===== 文書抜粋
<!--:en-->世界に広がる百人一首〜ミシガン大学キャンパスで かるたイベント<!--:--><!--:ja-->世界に広がる百人一首〜ミシガン大学キャンパスで かるたイベント<!--:--> 5

「いにしえの~」。和歌を読む朗々とした声が秋深いミシガン大学のキャンパスの一室に響いた。

  去る11月9日、ミシガン大学“競技カルタ部”とオハイオ州のオーバリン大学(Oberlin College) “East Asian Game Club”の合同かるたセミナーが開催された。どちらも学生による同好会である。イベントには、競技かるたの海外普及への貢献で知られるストーン睦美氏(ヴァージニア州在住)が招かれ、前半は、小倉百人一首についての歴史などに関するセミナーが行われ、後半は、「お坊さんめくり」にはじまり、参加者の希望や経験に合わせて、1対1の「競技かるた」並びに数人での「散し取り」が繰り広げられた。

   小倉百人一首(以下、百人一首)は、国語の授業やお正月の遊びとして馴染みのある読者も多いかと思うが、札は和歌(短歌)一首全部を書いた読み札と下の句だけの取り札各100枚に分れている。取り札が下の句であるため、覚えていないと上の句が読まれている間は手が出せない点が特徴。日本人にとっても難易度の高いカードゲームであるが、それが海外で外国人に親しまれていることに驚く。百人一首を題材にした人気漫画・アニメ「ちはやふる」の影響も大きいという話である。
==========
===== 収集データ
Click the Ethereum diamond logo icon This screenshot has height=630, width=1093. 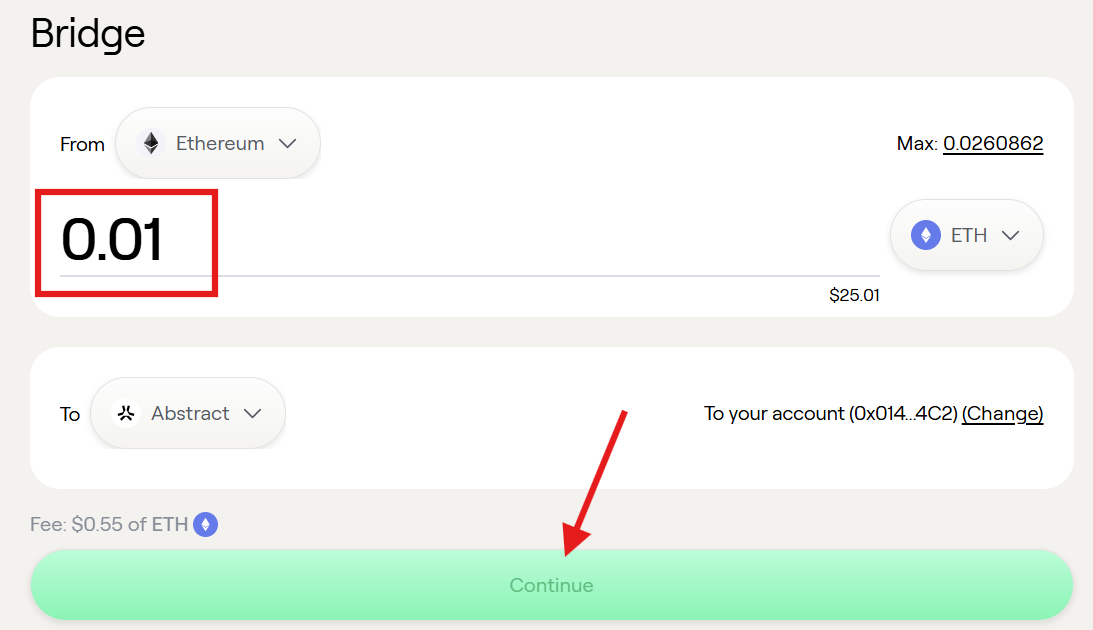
==========
* **課題**: 文書抜粋によると、ミシガン大学とオーバリン大学の合同かるたセミナーに招かれたのは誰ですか。

* **解答**: ストーン睦美氏(ヴァージニア州在住)です。